** Opening RECORD EXTRACTS block **

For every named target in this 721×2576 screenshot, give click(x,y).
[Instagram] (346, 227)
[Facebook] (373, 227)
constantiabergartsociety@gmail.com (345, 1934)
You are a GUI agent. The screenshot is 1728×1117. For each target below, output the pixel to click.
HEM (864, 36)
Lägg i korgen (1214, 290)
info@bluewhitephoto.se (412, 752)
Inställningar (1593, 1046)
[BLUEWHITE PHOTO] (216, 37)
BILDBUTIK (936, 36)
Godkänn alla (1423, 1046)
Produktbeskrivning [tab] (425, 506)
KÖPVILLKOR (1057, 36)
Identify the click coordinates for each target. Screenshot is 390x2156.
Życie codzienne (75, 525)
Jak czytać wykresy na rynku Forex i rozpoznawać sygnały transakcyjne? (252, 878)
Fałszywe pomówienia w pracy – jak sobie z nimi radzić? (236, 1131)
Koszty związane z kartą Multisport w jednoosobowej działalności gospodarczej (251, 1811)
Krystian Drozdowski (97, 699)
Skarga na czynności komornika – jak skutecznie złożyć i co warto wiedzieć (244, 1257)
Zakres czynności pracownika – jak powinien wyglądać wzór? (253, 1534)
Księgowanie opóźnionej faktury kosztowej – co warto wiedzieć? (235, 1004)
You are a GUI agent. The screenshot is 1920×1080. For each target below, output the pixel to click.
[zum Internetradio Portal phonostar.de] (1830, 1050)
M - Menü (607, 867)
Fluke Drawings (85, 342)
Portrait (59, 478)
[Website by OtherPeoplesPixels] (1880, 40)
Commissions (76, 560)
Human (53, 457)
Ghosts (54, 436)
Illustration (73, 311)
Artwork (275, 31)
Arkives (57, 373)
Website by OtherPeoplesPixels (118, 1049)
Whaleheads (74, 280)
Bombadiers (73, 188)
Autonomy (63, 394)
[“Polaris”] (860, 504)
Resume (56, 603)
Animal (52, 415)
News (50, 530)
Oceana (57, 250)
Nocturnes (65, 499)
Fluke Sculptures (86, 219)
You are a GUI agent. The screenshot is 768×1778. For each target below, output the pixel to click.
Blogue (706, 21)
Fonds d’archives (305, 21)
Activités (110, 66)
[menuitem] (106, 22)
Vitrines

** Closing RECORD EXTRACTS block **

(ABOUT THIS EXERCISE) Tally the lines of the material above that include the word "agent", then state that tally alone.

(RESPONSE TO THIS TASK) 3